Iranian leaders are weighing their response to the assassination of Mohsen Fakhrizadeh, known as the father of Iran’s military nuclear program, who was given a state funeral Monday in Tehran.

The big picture: Iran has accused Israel of carrying out Friday’s attack, but senior leaders have suggested that they’ll choose patience over an immediate escalation that could play into the hands of the Israelis and the outgoing Trump administration.


  • Still, some sort of Iranian response is likely in the coming weeks — as are further provocations from Israel or the U.S.

Background: The attack on Fakhrizadeh was preceded by a flurry of meetings between anti-Iran leaders — including one involving Secretary of State Mike Pompeo, Israeli Prime Minister Benjamin Netanyahu and Saudi Crown Prince Mohammed bin Salman.

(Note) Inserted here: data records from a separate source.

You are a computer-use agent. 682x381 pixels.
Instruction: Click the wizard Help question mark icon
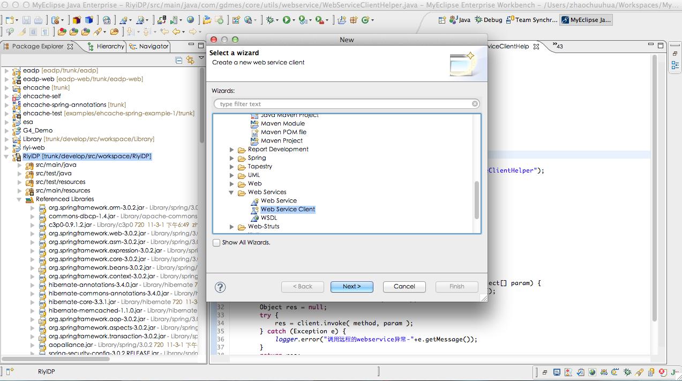[220, 287]
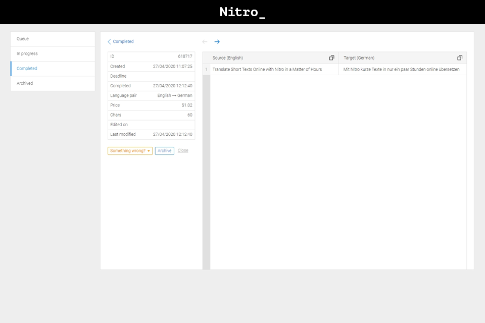485x323 pixels.
Task: Click the back chevron next to Completed heading
Action: point(108,41)
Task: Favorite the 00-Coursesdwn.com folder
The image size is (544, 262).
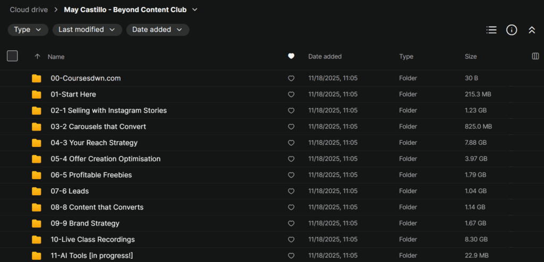Action: point(291,78)
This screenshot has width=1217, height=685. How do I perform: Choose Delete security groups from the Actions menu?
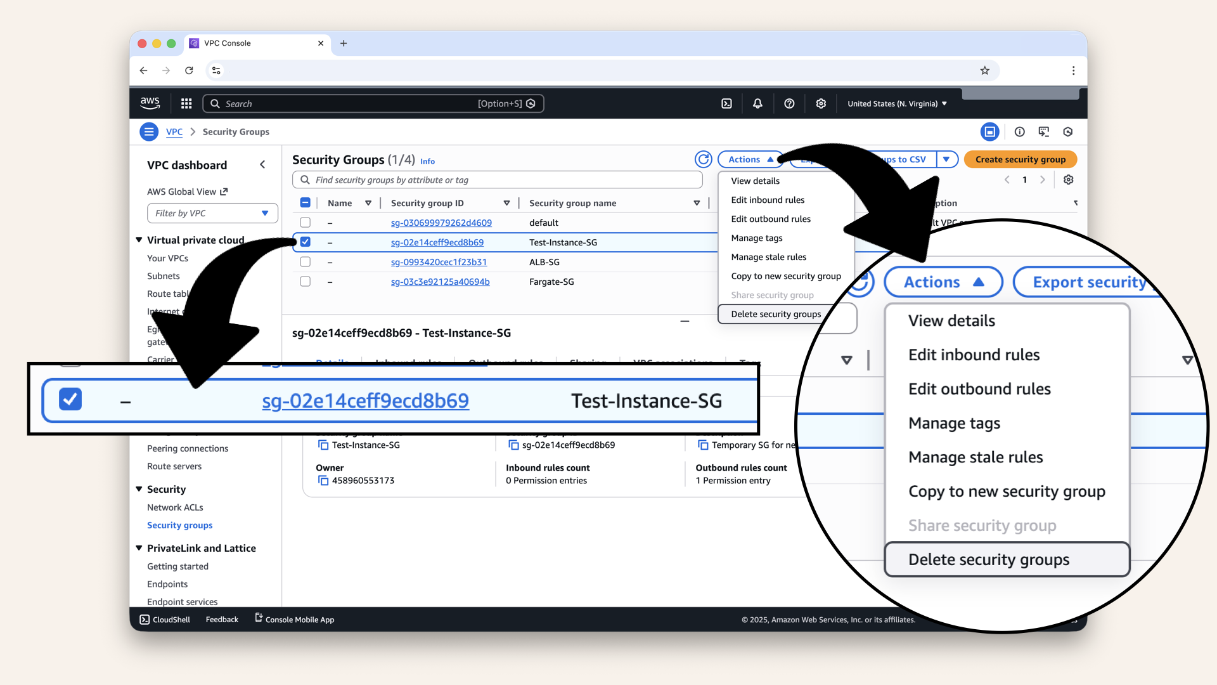pyautogui.click(x=776, y=314)
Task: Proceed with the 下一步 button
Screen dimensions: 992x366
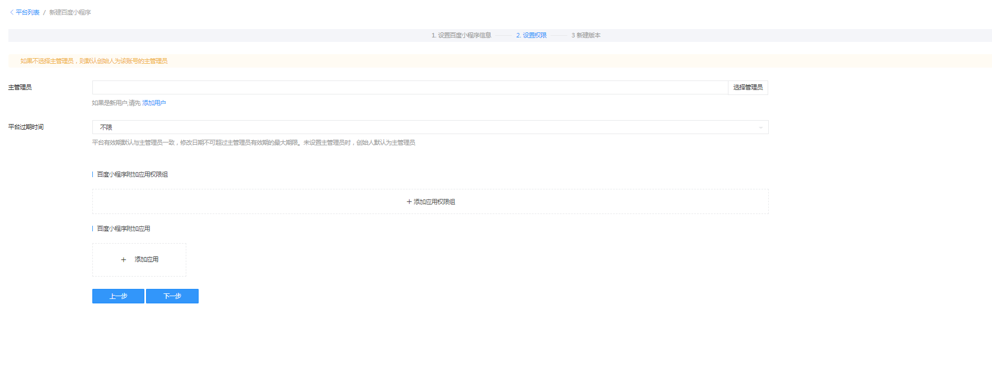Action: tap(172, 296)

  • An increasingly cohesive anti-Iran axis — consisting of Israel and several Gulf countries — has sent clear signals to the incoming Biden administration that it will oppose any attempts to return to the 2015 nuclear deal.
  • Meanwhile, the Trump administration has been attempting to block Biden’s path back to the deal by stoking tensions and piling on new sanctions, aided by Israel.

What to watch: Biden says the U.S. will return to the deal (which would require lifting sanctions) if Iran returns to compliance, but Fakhrizadeh’s killing could make a swift pivot to U.S.-Iran diplomacy much more challenging.

Zoom out: With 50 days left between now and Biden’s inauguration, governments across the Middle East are preparing for a post-Trump world.

  • Saudi Arabia is seeking a deal to end its three-year blockade of Qatar, hoping to remove one irritant in relations with Biden that are already likely to be tense, per the FT. Jared Kushner is traveling to both countries in an effort to seal such a deal, Axios’ Barak Ravid reports.
  • Palestinian leaders have ended a boycott of coordination with Israel as part of a charm offensive to encourage Biden to roll back Trump’s policies, Barak reports.
  • And Turkish President Recep Tayyip Erdoğan has sent early signals he’ll attempt to put past friction with Biden aside and seek a pragmatic relationship.